An important study out of Cornell confirms something that most of us intuitively know:
The theory that the mind works like a computer, in a series of distinct stages, was an important steppingstone in cognitive science, but it has outlived its usefulness, concludes a new Cornell University study. Instead, the mind should be thought of more as working the way biological organisms do: as a dynamic continuum, cascading through shades of grey.
In a new study published online this week in Proceedings of the National Academy of Sciences (June 27-July 1), Michael Spivey, a psycholinguist and associate professor of psychology at Cornell, tracked the mouse movements of undergraduate students while working at a computer. The findings provide compelling evidence that language comprehension is a continuous process…
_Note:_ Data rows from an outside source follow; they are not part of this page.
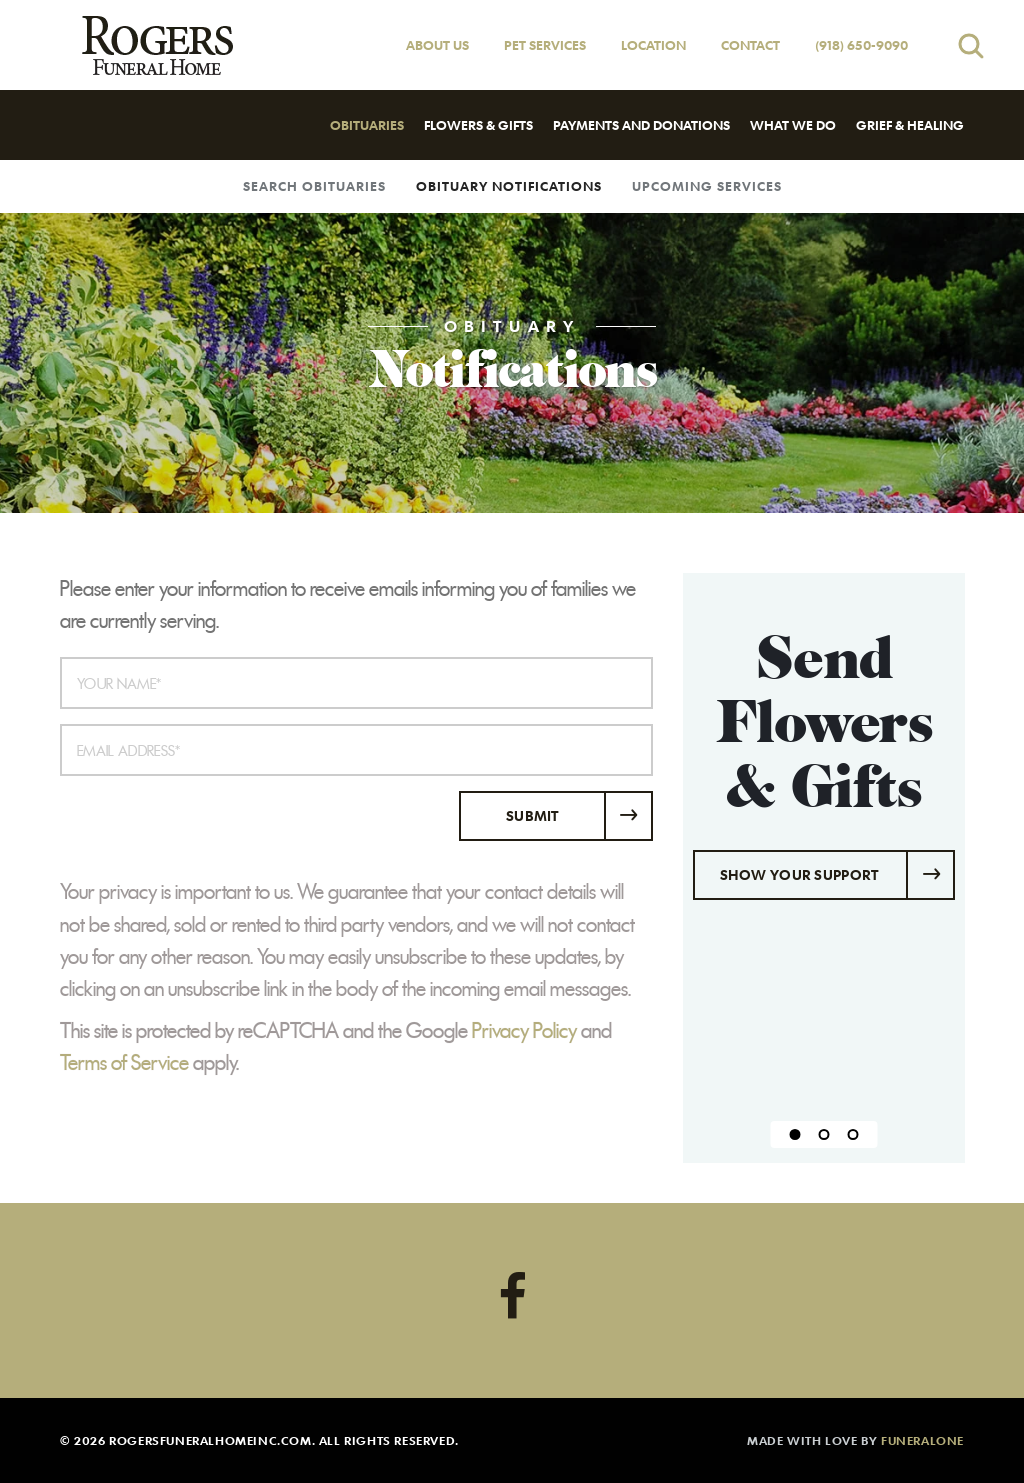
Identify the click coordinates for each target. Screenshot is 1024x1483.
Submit (532, 815)
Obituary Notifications (509, 186)
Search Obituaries (314, 186)
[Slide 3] (852, 1134)
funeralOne (922, 1440)
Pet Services (545, 45)
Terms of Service (124, 1063)
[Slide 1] (794, 1134)
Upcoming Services (707, 186)
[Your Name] (356, 683)
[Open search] (971, 45)
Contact (750, 45)
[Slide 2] (823, 1134)
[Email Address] (356, 750)
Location (653, 45)
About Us (437, 45)
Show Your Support (799, 874)
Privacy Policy (524, 1031)
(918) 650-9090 (861, 45)
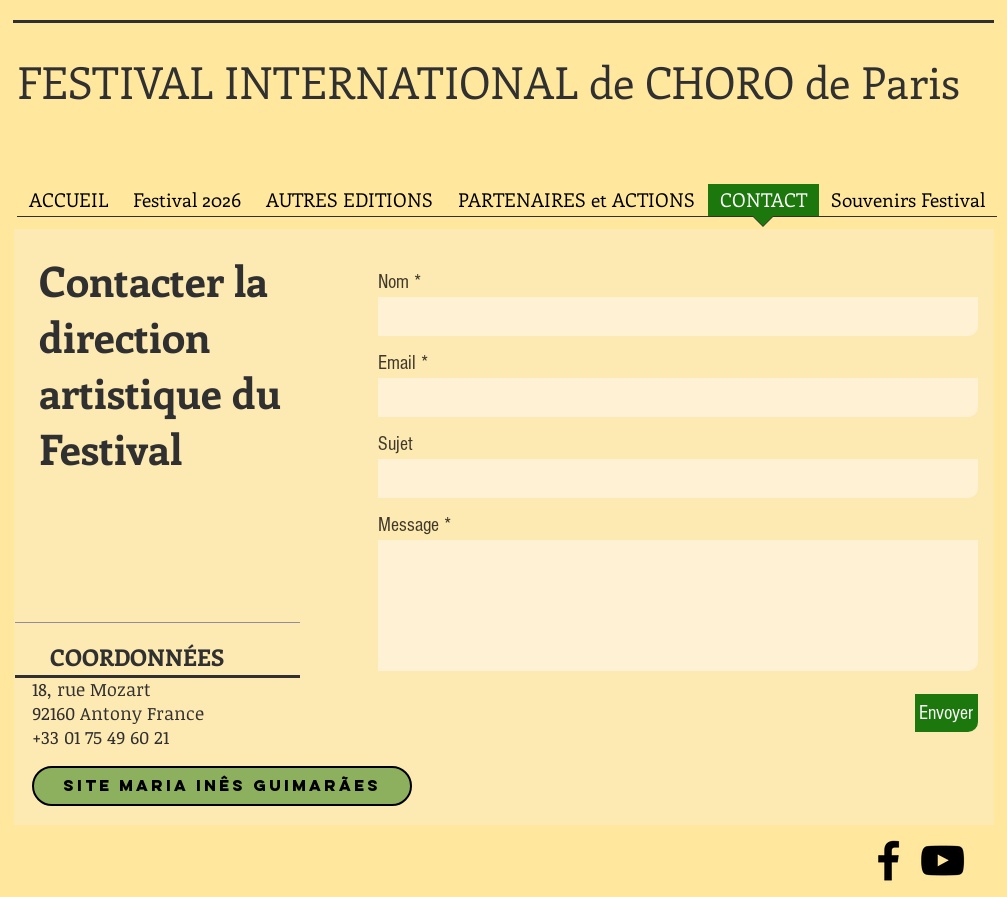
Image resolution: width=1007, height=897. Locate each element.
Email (397, 363)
“For decades, the cognitive and neural sciences have treated mental processes as though they involved passing discrete packets of information in a strictly feed-forward fashion from one cognitive module to the next or in a string of individuated binary symbols — like a digital computer,” said Spivey. “More recently, however, a growing number of studies, such as ours, support dynamical-systems approaches to the mind. In this model, perception and cognition are mathematically described as a continuous trajectory through a high-dimensional mental space; the neural activation patterns flow back and forth to produce nonlinear, self-organized, emergent properties — like a biological organism.”
In his study, 42 students listened to instructions to click on pictures of different objects on a computer screen. When the students heard a word, such as “candle,” and were presented with two pictures whose names did not sound alike, such as a candle and a jacket, the trajectories of their mouse movements were quite straight and directly to the candle. But when the students heard “candle” and were presented with two pictures with similarly sounding names, such as candle and candy, they were slower to click on the correct object, and their mouse trajectories were much more curved. Spivey said that the listeners started processing what they heard even before the entire word was spoken.
The result of this study are even less surprising to all those who enjoyed books by Dr. Roger Penrose on possible physics of consciousness.